FastCGI is an open standard that has been designed to be broadly applicable with the widest possible range of servers. API supporters feel that by trying to be all things to all people, FastCGI must sacrifice some performance. Meanwhile, promoters of FastCGI deride APIs as complex, language-dependent, difficult to maintain, prone to security risks, and inherently unstable.
What's your platform commitment?
It comes down to speed versus expense. APIs are zippy and work well with spe-cific servers, but there are all those nasty disadvantages cited above.
FastCGI is also quite quick but reportedly not as fast as an API when volume on a server gets heavy. Still, FastCGI is simpler and works over a broad range of servers.
Which development road you choose, or recommend to your customers, may depend on how committed either party is to a particular vendor's server. If you've thrown your lot in with Netscape or Microsoft and have no desire to use anything but one of the Netscape Enterprise Server platforms, NSAPI makes a strong argument. This applies equally for integrators implementing Microsoft's Internet Information Server or Oracle Server.
On the other hand, if you are a multiline integrator and prefer to maintain a broader range of server offerings, FastCGI promises more flexibility and lower maintenance costs, albeit at the expense of speed and scalability.
Look before leaping onto API path
Vendor-specific APIs deliver many performance perks - but at a price. For many integrators, VARs and service providers building e-commerce solutions, linking the application code to the Web server via a proprietary API will be very attractive. They'll like the idea of increased speed and traffic-handling capability. But experts warn that using an API to solve traffic-load problems is no easy development path. Some widely reported disadvantages include:
Lack of process isolation. APIs link application code into the core Web server, so that a bug in one API-based app can corrupt the core server or another application.
Vendor specificity. An API reflects the internal architecture of a specific Web server. If the vendor changes the server's architecture, the APIs must also change.
Complexity. Vendor-specific APIs are reported to require a steep learning curve, which means customer implementation and maintenance costs go up.
Language dependence. Apps must be written in whatever language the vendor's API wants them to use. Most often, this is C or C++. This adds expense, since most existing Web-based database-access mechanisms are designed for CGI, which means that they were probably written in Perl. No vendor APIs support Perl.
The speed bumps to FastCGI
Platform independence may be too high a price for the demands of large-scale e-commerce. The beauty of an e-commerce application written to the FastCGI standard is the "write once, run anywhere" promise familiar to Java developers. That is, because the app adheres to a standard gateway interface, it will run on any Web server that supports FastCGI. If you're developing an application and don't know what server your customers may use, your only viable option today is FastCGI.
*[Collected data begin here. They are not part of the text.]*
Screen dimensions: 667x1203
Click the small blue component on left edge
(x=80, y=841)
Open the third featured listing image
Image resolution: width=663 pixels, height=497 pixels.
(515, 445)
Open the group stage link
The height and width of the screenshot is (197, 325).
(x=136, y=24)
The standard provides cross-platform compatibility, but it cannot offer the platform-specific enhancements of such tools as Microsoft's ISAPI or Netscape's NSAPI. You're essentially trading server performance for platform independence. And the performance trade off, according to some experts, is big. Vendor-specific APIs such as ISAPI or NSAPI, for instance, offer architectures that run in process with the Web server to accommodate heavy traffic.
Functionality such as connection pooling, in which hundreds of concurrent connections may be opened and kept open regardless of individual user activity, provides enterprise-class scalability FastCGI apparently cannot match. With some vendor research showing that 90 per cent of developers know what specific servers their apps are targeted for, the scales seem tipped toward server-specific APIs.